- Task objective
Whenever a line in the listing below holds the string "width", include it in the count. Say how many such lines there are and nothing more.

- Dataset extract
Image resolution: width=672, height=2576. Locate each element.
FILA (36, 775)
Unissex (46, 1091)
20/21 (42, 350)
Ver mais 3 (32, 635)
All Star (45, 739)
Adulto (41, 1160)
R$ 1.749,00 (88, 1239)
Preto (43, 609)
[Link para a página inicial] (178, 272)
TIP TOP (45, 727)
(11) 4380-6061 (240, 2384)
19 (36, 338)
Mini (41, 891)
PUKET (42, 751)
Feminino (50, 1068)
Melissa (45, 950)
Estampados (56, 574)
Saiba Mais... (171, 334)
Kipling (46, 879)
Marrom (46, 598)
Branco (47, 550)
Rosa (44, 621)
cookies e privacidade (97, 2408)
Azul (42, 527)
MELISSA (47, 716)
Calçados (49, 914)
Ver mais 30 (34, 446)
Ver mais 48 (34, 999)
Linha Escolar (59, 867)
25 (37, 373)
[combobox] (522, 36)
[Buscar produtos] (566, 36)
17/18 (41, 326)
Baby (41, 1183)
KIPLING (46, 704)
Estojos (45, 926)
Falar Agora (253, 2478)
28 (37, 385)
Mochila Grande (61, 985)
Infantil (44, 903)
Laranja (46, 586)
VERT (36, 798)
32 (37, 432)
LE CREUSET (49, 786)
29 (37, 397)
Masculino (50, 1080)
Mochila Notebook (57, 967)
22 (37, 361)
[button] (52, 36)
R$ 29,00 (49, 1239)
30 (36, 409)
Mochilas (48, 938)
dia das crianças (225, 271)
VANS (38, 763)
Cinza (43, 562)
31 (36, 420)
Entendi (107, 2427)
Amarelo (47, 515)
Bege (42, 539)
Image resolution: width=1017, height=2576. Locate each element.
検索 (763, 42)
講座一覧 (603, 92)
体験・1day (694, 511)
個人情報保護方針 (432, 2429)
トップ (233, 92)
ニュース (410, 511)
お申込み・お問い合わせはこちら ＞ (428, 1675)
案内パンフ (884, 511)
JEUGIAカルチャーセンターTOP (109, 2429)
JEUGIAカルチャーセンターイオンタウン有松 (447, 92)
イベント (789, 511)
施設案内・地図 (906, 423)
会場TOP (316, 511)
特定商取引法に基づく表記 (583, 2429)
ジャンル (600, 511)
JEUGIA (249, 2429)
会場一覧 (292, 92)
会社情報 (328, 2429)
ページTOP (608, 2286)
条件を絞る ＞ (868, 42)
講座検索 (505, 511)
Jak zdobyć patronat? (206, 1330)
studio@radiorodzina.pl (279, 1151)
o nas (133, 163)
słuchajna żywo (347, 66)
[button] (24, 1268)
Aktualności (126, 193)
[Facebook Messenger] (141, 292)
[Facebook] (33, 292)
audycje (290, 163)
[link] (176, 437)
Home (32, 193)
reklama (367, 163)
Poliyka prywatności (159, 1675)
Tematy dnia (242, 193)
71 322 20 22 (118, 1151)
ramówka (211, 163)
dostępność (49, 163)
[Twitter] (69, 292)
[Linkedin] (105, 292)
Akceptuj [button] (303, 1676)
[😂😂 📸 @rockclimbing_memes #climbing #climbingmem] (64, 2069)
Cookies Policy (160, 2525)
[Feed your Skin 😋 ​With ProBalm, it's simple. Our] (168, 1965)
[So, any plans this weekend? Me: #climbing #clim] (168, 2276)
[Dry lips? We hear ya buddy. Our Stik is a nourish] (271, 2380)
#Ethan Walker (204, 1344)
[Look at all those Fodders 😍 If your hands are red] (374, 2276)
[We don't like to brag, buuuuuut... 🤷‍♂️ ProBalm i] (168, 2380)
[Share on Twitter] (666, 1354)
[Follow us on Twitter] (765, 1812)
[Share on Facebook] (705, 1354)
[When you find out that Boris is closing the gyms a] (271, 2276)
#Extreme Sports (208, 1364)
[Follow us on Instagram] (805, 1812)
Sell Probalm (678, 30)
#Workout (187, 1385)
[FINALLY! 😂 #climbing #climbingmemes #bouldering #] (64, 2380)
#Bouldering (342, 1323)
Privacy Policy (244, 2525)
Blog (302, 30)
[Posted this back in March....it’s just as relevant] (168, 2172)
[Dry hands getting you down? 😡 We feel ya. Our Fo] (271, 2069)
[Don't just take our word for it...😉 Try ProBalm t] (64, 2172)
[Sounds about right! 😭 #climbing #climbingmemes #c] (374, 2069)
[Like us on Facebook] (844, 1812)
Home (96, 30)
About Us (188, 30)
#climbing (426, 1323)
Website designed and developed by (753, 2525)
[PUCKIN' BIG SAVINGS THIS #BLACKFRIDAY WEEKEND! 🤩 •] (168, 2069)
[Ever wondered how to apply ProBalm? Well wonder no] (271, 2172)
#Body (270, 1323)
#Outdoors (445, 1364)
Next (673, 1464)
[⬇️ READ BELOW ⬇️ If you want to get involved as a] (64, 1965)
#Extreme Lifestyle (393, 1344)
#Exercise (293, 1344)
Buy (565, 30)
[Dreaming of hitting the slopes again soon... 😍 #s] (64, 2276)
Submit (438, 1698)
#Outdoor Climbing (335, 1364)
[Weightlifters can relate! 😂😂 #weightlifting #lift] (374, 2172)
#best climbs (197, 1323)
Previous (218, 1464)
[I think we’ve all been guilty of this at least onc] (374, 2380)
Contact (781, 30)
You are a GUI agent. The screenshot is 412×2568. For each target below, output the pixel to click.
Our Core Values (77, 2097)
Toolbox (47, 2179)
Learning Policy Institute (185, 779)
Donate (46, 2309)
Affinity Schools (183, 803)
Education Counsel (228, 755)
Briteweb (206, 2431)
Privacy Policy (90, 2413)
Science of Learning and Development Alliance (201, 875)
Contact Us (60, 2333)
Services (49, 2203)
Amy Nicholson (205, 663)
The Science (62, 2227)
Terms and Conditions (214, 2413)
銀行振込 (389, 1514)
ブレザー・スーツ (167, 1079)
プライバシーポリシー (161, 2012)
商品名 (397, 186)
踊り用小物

- Exercise output
2